Kurung waktu yang tidak terlalu lama itu, mestinya, penjabat Bupati SBB selain fokus memastikan berlangsungnya Pilkada 2024 berjalan aman dan damai, juga harus memastikan tidak ada ketimpangan dalam tubuh pemerintahannya selama dia memimpin.
Karena kehidupan di SBB, terutama roda ekonomi terus berputar, tidak stagnan menunggu Bupati Definitif. Ketimpangan terjadi begitu cepat terendus ke permukaan pasca kurang lebih Tiga Bulan menjadi Penjabat Bupati SBB.
Namun luncunya, sejumlah oknum terkesan menjadi Bumper demi pengamanan nama, jabatan dan kepentingan tanpa memikirkan nasib masyarakat yang sudah jatuh, tertimpah tangga pula.

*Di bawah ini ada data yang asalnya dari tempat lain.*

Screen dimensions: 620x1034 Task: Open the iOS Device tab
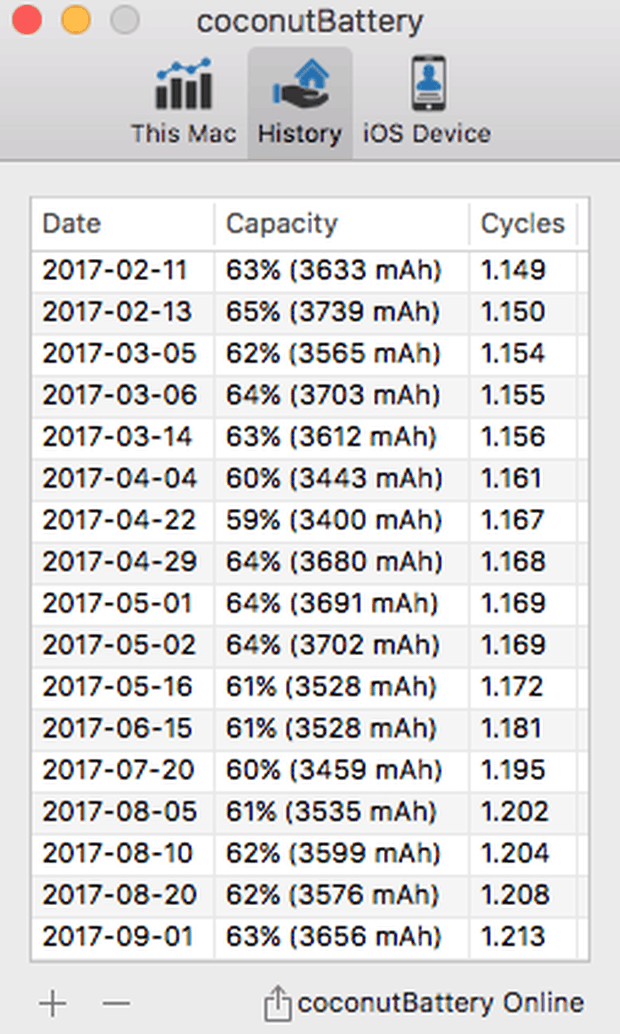(x=427, y=101)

Tidak seperti inovasi beberapa penjabat lainnya yang semasa dengan penjabat Bupati SBB. Rata rata mereka menciptakan inovasi. Sebut saja, di Kota Tual.
Inovasi penjabat Walikota dengan mencanangkan Empat Program prioritas dalam rangka mengembangkan serta menumbuhkan ekonomi kerakyatan. Itu dilakukan sembari mempersiapkan jalannya Pilkada 2024 sebagaimana amat UU.
Artinya, kesadaran pejabat Walikota Tual itu mencapai titik point seorang pemimpin. Dimana, bukan saja mengamankan kepentingan pemerintah (Jalannya Pilkada) saja, tapi mengamankan urusan tehnis hajat hidup masyarakat yang dipimpinnya. Baik itu di lingkungan Aparatur Sipil Negara (ASN) maupun di tengah masyarakat luas.
Akhirnya, analisa pemuda-pemuda mulai menumpu pada titik kursial untuk melakukan gerakan berbasis himpunan.
Seperti tampak, gelombang protes atas keresahan mulai menggulung menunggu pecah dipermukaan.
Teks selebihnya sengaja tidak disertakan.